As somebody who curates manually, and also likes your idea, what would the best way of supporting this be? Presumably in my case, I'm best to keep my STEEM Power, rather than delegate it to you? Although without a decent SP base, can thoth have a big enough impact?
Given that there are already people highlighting "active" content, should thoth focus on content that isn't active and has already paid out? This will make it unique on Steemit and therefore more attractive. In my opinion, this would also help to focus people on leaving something worth leaving, rather than something that is irrelevant as soon as the "POST" button is pressed. And should also improve the quality of what Thoth highlights.
Test examples of the Thoth output can be seen here for active posts and here for historical posts.
In my opinion, the posts selected don't highlight the best of Steem in the past or at present so I think the selection algorithm will need some adjustment.
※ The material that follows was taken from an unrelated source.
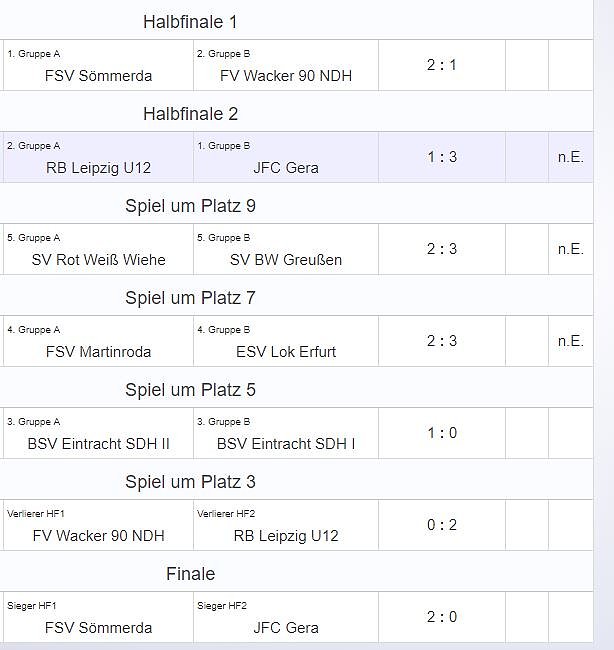
Task: Click the 1 : 3 score of Halbfinale 2
Action: (x=441, y=158)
Proof of Concept though and in my opinion, it's looking good.
I'd also think about attention span. I'm not lazy but I'm "Time Poor". So it's too text heavy for my liking. I wonder if the "Target Audience" is necessary for each post? Perhaps a general theme for each grouping would suffice? Generally speaking, I'll read the post title and think "'Crafting the Murderers of Tomorrow, TODAY!'" - that sounds interesting (click bait at its finest - it wasn't) and "'How $PUSS Could Change Digital Identity In The Metaverse'" sounds like one of the Nigerian Crypto Experts that I caught plagiarising has moved on to AI content creation about subjects he knows little about.
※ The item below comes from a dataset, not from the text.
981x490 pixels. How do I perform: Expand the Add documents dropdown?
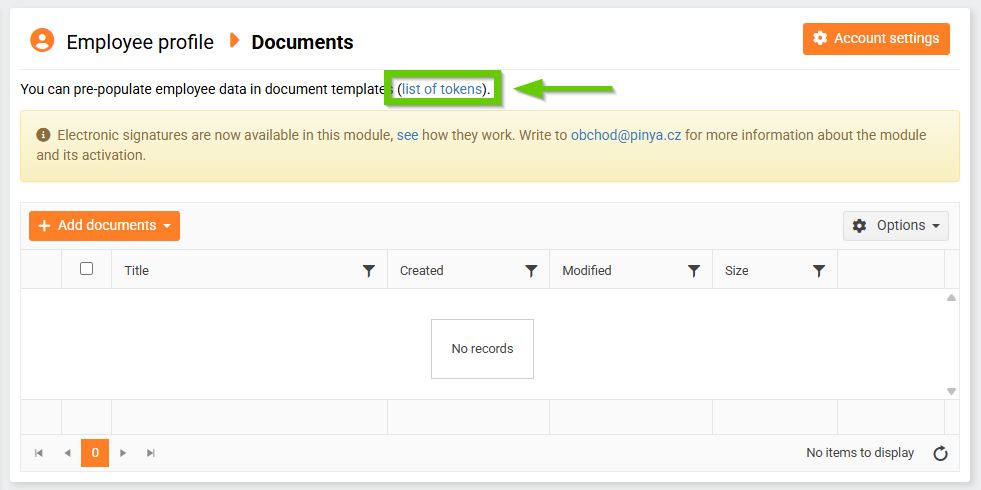pos(104,226)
In the case of the "Active" version, the presence of this single author would stop me from supporting the post - and therefore the other authors. (Although the ChatGPT post will get read once I finish replying to you.)
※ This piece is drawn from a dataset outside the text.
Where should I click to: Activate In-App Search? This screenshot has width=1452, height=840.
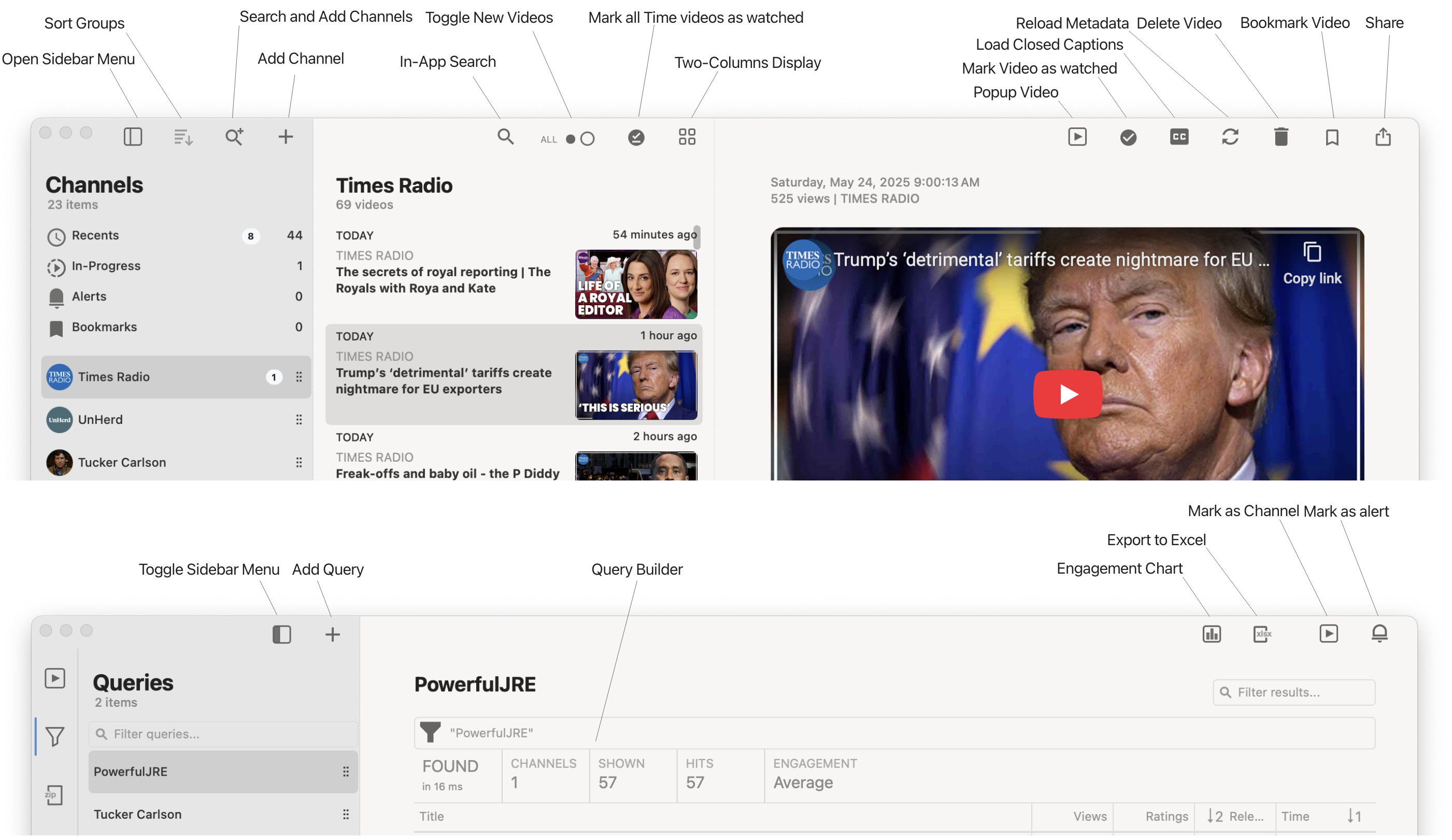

I also wonder if Thoth could self-learn by analysing the success of each post it produces? Not being biased towards particular authors (presumably highlighting an author would encourage them to vote) but based upon the content / tags that are used. It might learn that #gaming attracts more readers whereas #thediarygame doesn't - eventually leading to a weighted bias in content curated. You could even introduce some bias now based upon your own opinions of the /tags page.
Final thought - It's a shame that @thoth went to some pointless account 9 years ago.